At a personal level that blurring of your imaginative world and the real world can be pretty unnerving. But I also think it can be useful because it prevents you from hiding from reality or denying it. And in an odd way that can be useful: whereas in Clade one of the things I wanted to do was open up a space for political possibility, in Ghost Species I was trying to grapple ideas about of inevitability and collapse and to think through how we might live in a world of catastrophic change.
As a writer – quite rightfully – outspoken about the climate crisis, you address your concerns for the future through fiction as well as non-fiction. Could you reflect a little on how each of these forms might differ and coalesce, in both your own methodological approach to writing as a practice and for readers, in opening up spaces for fear, grief, hope?
I think there’s a continuity between the two, in the sense that my fiction and my non-fiction often inform each other in useful ways. Sometimes that process involves using things I’ve learned from the non-fiction in the fiction – Ghost Species is very much framed by a series of concerns about extinction and other minds, both of which I’ve written non-fiction about – at other times I find myself using non-fiction to refine and organise ideas I’ve been playing with in my fiction. But they’re also very different: even in more meditative, essayistic modes, my non-fiction is always concerned with communicating facts and ideas and mounting arguments, whereas I think – I hope! – my fiction works in more oblique ways involving imagination and empathy.

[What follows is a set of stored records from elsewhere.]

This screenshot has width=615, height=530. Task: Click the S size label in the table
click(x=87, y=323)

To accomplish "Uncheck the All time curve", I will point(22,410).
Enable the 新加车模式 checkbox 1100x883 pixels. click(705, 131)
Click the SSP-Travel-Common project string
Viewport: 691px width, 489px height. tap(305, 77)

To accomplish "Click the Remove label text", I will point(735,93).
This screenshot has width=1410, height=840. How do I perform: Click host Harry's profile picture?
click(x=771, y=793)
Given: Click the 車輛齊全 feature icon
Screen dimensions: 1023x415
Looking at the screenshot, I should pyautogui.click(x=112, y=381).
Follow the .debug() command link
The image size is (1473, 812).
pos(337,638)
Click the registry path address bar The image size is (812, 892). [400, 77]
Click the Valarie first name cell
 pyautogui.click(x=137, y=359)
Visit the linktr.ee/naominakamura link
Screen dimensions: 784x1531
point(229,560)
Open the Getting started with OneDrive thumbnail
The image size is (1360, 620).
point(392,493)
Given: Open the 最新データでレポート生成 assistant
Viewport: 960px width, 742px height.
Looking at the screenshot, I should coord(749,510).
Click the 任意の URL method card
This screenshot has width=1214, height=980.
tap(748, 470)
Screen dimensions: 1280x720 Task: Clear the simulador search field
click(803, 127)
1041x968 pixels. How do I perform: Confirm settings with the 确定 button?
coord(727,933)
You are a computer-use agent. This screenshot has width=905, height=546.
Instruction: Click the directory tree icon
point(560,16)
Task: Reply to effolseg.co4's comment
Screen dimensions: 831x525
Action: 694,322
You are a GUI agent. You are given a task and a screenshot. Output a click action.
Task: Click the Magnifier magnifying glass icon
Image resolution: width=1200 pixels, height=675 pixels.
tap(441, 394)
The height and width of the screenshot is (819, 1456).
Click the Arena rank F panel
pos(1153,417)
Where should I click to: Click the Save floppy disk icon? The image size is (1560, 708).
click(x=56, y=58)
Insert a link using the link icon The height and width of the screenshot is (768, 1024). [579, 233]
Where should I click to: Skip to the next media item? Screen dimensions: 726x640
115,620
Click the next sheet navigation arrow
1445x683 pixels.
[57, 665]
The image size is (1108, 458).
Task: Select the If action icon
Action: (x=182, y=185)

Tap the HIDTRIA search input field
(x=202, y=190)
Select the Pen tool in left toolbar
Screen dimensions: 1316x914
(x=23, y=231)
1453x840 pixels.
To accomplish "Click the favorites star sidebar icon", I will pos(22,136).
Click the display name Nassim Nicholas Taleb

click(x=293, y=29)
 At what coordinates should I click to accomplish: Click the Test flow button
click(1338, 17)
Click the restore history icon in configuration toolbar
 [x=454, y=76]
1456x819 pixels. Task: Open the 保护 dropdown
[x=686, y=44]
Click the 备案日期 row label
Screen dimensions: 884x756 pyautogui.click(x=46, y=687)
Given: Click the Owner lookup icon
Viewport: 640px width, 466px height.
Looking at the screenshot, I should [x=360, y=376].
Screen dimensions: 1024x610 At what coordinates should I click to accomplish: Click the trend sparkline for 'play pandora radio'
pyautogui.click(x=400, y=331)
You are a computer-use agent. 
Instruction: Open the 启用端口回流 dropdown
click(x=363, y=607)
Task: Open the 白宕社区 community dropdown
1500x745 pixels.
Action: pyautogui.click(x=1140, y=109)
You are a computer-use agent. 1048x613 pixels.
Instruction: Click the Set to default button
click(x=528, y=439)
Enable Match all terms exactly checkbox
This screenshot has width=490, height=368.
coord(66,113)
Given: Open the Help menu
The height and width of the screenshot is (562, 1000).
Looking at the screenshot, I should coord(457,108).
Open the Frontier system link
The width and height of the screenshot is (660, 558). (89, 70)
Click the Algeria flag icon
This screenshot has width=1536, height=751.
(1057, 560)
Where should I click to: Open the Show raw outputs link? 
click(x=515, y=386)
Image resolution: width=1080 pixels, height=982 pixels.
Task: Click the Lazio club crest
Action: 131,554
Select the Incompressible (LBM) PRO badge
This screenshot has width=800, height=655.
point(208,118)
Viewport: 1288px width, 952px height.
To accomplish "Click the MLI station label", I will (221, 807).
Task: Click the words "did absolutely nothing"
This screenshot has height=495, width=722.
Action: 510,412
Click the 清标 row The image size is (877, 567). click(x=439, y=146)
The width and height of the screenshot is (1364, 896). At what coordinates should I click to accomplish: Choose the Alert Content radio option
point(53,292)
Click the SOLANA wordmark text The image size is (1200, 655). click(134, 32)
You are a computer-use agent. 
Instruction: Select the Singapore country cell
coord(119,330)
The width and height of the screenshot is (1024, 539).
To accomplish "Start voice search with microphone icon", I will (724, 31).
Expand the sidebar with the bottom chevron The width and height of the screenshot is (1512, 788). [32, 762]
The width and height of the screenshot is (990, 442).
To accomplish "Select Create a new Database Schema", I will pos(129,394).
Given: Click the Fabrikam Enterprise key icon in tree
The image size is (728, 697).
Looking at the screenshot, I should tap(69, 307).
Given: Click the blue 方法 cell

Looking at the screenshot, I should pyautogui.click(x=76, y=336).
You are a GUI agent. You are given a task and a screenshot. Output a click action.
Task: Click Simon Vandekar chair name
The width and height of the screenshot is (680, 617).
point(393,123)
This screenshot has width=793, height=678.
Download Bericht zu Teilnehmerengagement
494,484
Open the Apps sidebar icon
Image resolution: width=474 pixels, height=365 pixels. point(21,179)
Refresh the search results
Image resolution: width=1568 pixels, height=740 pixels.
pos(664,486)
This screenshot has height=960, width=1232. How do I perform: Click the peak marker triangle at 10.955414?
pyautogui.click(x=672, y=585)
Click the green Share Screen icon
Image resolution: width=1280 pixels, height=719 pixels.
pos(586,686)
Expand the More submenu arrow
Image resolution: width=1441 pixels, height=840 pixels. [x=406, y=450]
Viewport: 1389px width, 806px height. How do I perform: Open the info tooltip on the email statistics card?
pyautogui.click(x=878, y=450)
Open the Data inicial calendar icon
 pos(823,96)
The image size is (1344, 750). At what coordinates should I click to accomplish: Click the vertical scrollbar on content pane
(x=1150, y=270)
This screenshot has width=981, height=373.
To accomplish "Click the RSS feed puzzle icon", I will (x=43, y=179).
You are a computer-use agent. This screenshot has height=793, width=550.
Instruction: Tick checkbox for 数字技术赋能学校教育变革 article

That said, I think they both have a role to play in grappling with the environmental crisis. Non-fiction lets us be present in this moment by bearing witness to what’s going on. Fiction can do that as well, but it also allows us to grapple with ideas and experiences that we might otherwise find difficult to get to grips with, or by allowing us to imagine realities different from our own. Certainly one of the things I wanted Clade to do was to give readers an affective sense of what it might be like to live through the effects of climate change.
But in an odd way, I sometimes wonder whether the real value of both isn’t the way they allow us to face what’s coming more honestly. For many – or possibly most – of us, the defining condition of our lives is the dissonance between our usually unspoken awareness of the looming disaster of climate catastrophe and the weirdly oblivious way we live our lives day-to-day. By creating a space where we can acknowledge that reality both fiction and non-fiction make it possible for us to let go of illusion and denial, and hopefully think more clearly about the world we want to live in.
James Bradley is an Australian author and critic. His books include the novels Wrack (1997), The Deep Field (1999), The Resurrectionist (2006) and Clade (2015), a book of poetry, Paper Nautilus (1994), and The Penguin Book of the Ocean (2010). His books have won or been shortlisted for many major Australian and international literary awards, and in 2012 he won the Pascall Prize for Australia’s Critic of the Year. His latest novel, Ghost Species (2020), is published by Hamish Hamilton. James Bradley is an Honorary Associate of the Sydney Environment Institute.